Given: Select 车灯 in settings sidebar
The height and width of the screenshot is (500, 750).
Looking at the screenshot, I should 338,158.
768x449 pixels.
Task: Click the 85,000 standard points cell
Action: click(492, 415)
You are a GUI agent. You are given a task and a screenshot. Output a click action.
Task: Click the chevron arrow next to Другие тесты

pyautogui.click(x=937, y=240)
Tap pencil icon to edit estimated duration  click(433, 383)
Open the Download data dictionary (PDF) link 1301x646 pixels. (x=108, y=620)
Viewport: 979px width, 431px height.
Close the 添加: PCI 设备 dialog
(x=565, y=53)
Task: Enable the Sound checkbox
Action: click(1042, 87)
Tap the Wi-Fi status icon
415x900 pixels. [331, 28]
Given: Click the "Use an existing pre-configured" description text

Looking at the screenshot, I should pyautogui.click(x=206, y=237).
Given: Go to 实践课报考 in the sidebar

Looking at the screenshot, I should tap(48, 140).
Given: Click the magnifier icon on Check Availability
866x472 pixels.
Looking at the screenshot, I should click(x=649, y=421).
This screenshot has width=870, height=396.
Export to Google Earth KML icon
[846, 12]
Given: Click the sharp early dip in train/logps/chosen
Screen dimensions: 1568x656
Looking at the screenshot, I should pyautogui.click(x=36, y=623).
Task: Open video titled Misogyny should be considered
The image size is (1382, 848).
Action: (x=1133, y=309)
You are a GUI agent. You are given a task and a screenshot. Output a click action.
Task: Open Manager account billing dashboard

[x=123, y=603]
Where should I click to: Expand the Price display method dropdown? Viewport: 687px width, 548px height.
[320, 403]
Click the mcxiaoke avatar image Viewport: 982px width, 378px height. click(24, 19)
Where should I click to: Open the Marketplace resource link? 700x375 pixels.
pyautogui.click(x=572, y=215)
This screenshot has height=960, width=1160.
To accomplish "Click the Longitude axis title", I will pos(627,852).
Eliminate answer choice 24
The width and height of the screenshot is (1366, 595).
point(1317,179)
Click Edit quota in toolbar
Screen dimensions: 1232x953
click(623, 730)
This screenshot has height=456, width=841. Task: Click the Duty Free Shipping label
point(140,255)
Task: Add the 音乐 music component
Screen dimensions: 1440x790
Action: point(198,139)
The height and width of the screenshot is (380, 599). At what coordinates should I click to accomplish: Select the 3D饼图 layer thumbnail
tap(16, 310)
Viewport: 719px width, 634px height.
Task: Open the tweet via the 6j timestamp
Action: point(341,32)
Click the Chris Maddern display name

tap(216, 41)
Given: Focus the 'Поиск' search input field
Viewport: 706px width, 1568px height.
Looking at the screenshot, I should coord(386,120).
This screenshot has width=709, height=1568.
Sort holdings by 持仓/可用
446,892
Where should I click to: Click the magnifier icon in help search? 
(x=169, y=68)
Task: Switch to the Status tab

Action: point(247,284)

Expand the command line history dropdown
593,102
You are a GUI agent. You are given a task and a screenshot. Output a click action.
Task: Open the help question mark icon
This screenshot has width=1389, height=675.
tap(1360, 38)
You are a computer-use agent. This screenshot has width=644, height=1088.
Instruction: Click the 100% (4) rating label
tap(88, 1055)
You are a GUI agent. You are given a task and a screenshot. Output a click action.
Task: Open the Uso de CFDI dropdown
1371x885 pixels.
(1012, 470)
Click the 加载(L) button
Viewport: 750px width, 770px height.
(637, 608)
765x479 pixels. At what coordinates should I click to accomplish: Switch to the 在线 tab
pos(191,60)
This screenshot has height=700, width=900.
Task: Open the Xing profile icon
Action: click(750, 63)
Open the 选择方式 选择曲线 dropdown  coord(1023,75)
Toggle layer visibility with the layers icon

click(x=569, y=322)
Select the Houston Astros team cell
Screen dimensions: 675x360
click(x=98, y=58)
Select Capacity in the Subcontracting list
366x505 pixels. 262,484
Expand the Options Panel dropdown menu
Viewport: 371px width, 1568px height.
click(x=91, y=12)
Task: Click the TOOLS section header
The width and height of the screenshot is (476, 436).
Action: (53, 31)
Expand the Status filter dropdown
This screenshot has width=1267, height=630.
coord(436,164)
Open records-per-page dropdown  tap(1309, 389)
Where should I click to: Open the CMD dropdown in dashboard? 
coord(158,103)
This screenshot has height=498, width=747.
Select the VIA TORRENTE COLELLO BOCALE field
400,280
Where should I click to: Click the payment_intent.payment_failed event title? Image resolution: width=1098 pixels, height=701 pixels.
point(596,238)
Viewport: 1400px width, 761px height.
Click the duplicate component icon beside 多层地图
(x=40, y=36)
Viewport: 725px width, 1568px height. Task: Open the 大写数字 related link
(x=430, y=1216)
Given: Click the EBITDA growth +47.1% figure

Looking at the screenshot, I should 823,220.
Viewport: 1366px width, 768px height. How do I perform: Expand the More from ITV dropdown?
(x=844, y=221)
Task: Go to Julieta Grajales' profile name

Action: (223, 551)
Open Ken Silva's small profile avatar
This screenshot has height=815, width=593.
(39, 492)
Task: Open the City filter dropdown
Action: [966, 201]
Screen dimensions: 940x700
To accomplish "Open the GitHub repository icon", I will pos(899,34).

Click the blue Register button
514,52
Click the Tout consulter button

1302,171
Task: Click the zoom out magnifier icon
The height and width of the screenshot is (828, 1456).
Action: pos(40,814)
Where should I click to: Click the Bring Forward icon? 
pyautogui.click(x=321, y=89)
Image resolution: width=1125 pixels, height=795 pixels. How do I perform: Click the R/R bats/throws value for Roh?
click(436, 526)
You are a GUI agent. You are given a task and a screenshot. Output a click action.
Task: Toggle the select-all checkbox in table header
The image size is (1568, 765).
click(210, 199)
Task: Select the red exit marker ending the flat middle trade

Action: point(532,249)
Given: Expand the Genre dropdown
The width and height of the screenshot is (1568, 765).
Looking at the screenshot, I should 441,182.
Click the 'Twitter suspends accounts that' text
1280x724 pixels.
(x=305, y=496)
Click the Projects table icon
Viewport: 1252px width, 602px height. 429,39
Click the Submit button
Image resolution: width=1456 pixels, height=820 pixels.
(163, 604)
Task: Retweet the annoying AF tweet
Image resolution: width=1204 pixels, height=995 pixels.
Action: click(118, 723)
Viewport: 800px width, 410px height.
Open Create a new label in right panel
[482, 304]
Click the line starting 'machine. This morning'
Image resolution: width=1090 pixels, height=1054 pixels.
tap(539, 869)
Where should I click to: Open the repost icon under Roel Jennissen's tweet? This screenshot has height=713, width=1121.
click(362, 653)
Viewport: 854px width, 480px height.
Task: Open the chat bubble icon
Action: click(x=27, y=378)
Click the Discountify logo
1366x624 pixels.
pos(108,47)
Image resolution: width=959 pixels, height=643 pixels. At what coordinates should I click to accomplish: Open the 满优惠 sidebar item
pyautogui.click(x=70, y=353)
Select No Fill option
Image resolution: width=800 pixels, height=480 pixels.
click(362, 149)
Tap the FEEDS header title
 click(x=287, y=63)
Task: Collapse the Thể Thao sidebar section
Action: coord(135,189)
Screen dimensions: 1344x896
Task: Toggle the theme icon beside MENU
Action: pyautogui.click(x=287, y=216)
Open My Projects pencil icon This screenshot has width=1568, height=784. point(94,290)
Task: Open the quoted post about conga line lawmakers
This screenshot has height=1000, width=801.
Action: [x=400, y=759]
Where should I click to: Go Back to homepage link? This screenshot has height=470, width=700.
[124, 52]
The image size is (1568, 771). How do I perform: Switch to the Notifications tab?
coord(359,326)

_Problem to work on_.
Copy the records above exactly as they appear.

_Task result_.
Given: Select 车灯 in settings sidebar
The height and width of the screenshot is (500, 750).
Looking at the screenshot, I should 338,158.
768x449 pixels.
Task: Click the 85,000 standard points cell
Action: click(492, 415)
You are a GUI agent. You are given a task and a screenshot. Output a click action.
Task: Click the chevron arrow next to Другие тесты

pyautogui.click(x=937, y=240)
Tap pencil icon to edit estimated duration  click(433, 383)
Open the Download data dictionary (PDF) link 1301x646 pixels. (x=108, y=620)
Viewport: 979px width, 431px height.
Close the 添加: PCI 设备 dialog
(x=565, y=53)
Task: Enable the Sound checkbox
Action: click(1042, 87)
Tap the Wi-Fi status icon
415x900 pixels. [331, 28]
Given: Click the "Use an existing pre-configured" description text

Looking at the screenshot, I should pyautogui.click(x=206, y=237).
Given: Go to 实践课报考 in the sidebar

Looking at the screenshot, I should tap(48, 140).
Given: Click the magnifier icon on Check Availability
866x472 pixels.
Looking at the screenshot, I should click(x=649, y=421).
This screenshot has width=870, height=396.
Export to Google Earth KML icon
[846, 12]
Given: Click the sharp early dip in train/logps/chosen
Screen dimensions: 1568x656
Looking at the screenshot, I should pyautogui.click(x=36, y=623).
Task: Open video titled Misogyny should be considered
The image size is (1382, 848).
Action: (x=1133, y=309)
You are a GUI agent. You are given a task and a screenshot. Output a click action.
Task: Open Manager account billing dashboard

[x=123, y=603]
Where should I click to: Expand the Price display method dropdown? Viewport: 687px width, 548px height.
[320, 403]
Click the mcxiaoke avatar image Viewport: 982px width, 378px height. click(24, 19)
Where should I click to: Open the Marketplace resource link? 700x375 pixels.
pyautogui.click(x=572, y=215)
This screenshot has height=960, width=1160.
To accomplish "Click the Longitude axis title", I will pos(627,852).
Eliminate answer choice 24
The width and height of the screenshot is (1366, 595).
point(1317,179)
Click Edit quota in toolbar
Screen dimensions: 1232x953
click(623, 730)
This screenshot has height=456, width=841. Task: Click the Duty Free Shipping label
point(140,255)
Task: Add the 音乐 music component
Screen dimensions: 1440x790
Action: point(198,139)
The height and width of the screenshot is (380, 599). At what coordinates should I click to accomplish: Select the 3D饼图 layer thumbnail
tap(16, 310)
Viewport: 719px width, 634px height.
Task: Open the tweet via the 6j timestamp
Action: point(341,32)
Click the Chris Maddern display name

tap(216, 41)
Given: Focus the 'Поиск' search input field
Viewport: 706px width, 1568px height.
Looking at the screenshot, I should coord(386,120).
This screenshot has width=709, height=1568.
Sort holdings by 持仓/可用
446,892
Where should I click to: Click the magnifier icon in help search? 
(x=169, y=68)
Task: Switch to the Status tab

Action: point(247,284)

Expand the command line history dropdown
593,102
You are a GUI agent. You are given a task and a screenshot. Output a click action.
Task: Open the help question mark icon
This screenshot has width=1389, height=675.
tap(1360, 38)
You are a computer-use agent. This screenshot has width=644, height=1088.
Instruction: Click the 100% (4) rating label
tap(88, 1055)
You are a GUI agent. You are given a task and a screenshot. Output a click action.
Task: Open the Uso de CFDI dropdown
1371x885 pixels.
(1012, 470)
Click the 加载(L) button
Viewport: 750px width, 770px height.
(637, 608)
765x479 pixels. At what coordinates should I click to accomplish: Switch to the 在线 tab
pos(191,60)
This screenshot has height=700, width=900.
Task: Open the Xing profile icon
Action: click(750, 63)
Open the 选择方式 选择曲线 dropdown  coord(1023,75)
Toggle layer visibility with the layers icon

click(x=569, y=322)
Select the Houston Astros team cell
Screen dimensions: 675x360
click(x=98, y=58)
Select Capacity in the Subcontracting list
366x505 pixels. 262,484
Expand the Options Panel dropdown menu
Viewport: 371px width, 1568px height.
click(x=91, y=12)
Task: Click the TOOLS section header
The width and height of the screenshot is (476, 436).
Action: (53, 31)
Expand the Status filter dropdown
This screenshot has width=1267, height=630.
coord(436,164)
Open records-per-page dropdown  tap(1309, 389)
Where should I click to: Open the CMD dropdown in dashboard? 
coord(158,103)
This screenshot has height=498, width=747.
Select the VIA TORRENTE COLELLO BOCALE field
400,280
Where should I click to: Click the payment_intent.payment_failed event title? Image resolution: width=1098 pixels, height=701 pixels.
point(596,238)
Viewport: 1400px width, 761px height.
Click the duplicate component icon beside 多层地图
(x=40, y=36)
Viewport: 725px width, 1568px height. Task: Open the 大写数字 related link
(x=430, y=1216)
Given: Click the EBITDA growth +47.1% figure

Looking at the screenshot, I should 823,220.
Viewport: 1366px width, 768px height. How do I perform: Expand the More from ITV dropdown?
(x=844, y=221)
Task: Go to Julieta Grajales' profile name

Action: (223, 551)
Open Ken Silva's small profile avatar
This screenshot has height=815, width=593.
(39, 492)
Task: Open the City filter dropdown
Action: [966, 201]
Screen dimensions: 940x700
To accomplish "Open the GitHub repository icon", I will pos(899,34).

Click the blue Register button
514,52
Click the Tout consulter button

1302,171
Task: Click the zoom out magnifier icon
The height and width of the screenshot is (828, 1456).
Action: pos(40,814)
Where should I click to: Click the Bring Forward icon? 
pyautogui.click(x=321, y=89)
Image resolution: width=1125 pixels, height=795 pixels. How do I perform: Click the R/R bats/throws value for Roh?
click(436, 526)
You are a GUI agent. You are given a task and a screenshot. Output a click action.
Task: Toggle the select-all checkbox in table header
The image size is (1568, 765).
click(210, 199)
Task: Select the red exit marker ending the flat middle trade

Action: point(532,249)
Given: Expand the Genre dropdown
The width and height of the screenshot is (1568, 765).
Looking at the screenshot, I should 441,182.
Click the 'Twitter suspends accounts that' text
1280x724 pixels.
(x=305, y=496)
Click the Projects table icon
Viewport: 1252px width, 602px height. 429,39
Click the Submit button
Image resolution: width=1456 pixels, height=820 pixels.
(163, 604)
Task: Retweet the annoying AF tweet
Image resolution: width=1204 pixels, height=995 pixels.
Action: click(118, 723)
Viewport: 800px width, 410px height.
Open Create a new label in right panel
[482, 304]
Click the line starting 'machine. This morning'
Image resolution: width=1090 pixels, height=1054 pixels.
tap(539, 869)
Where should I click to: Open the repost icon under Roel Jennissen's tweet? This screenshot has height=713, width=1121.
click(362, 653)
Viewport: 854px width, 480px height.
Task: Open the chat bubble icon
Action: click(x=27, y=378)
Click the Discountify logo
1366x624 pixels.
pos(108,47)
Image resolution: width=959 pixels, height=643 pixels. At what coordinates should I click to accomplish: Open the 满优惠 sidebar item
pyautogui.click(x=70, y=353)
Select No Fill option
Image resolution: width=800 pixels, height=480 pixels.
click(362, 149)
Tap the FEEDS header title
 click(x=287, y=63)
Task: Collapse the Thể Thao sidebar section
Action: coord(135,189)
Screen dimensions: 1344x896
Task: Toggle the theme icon beside MENU
Action: pyautogui.click(x=287, y=216)
Open My Projects pencil icon This screenshot has width=1568, height=784. point(94,290)
Task: Open the quoted post about conga line lawmakers
This screenshot has height=1000, width=801.
Action: [x=400, y=759]
Where should I click to: Go Back to homepage link? This screenshot has height=470, width=700.
[124, 52]
The image size is (1568, 771). How do I perform: Switch to the Notifications tab?
coord(359,326)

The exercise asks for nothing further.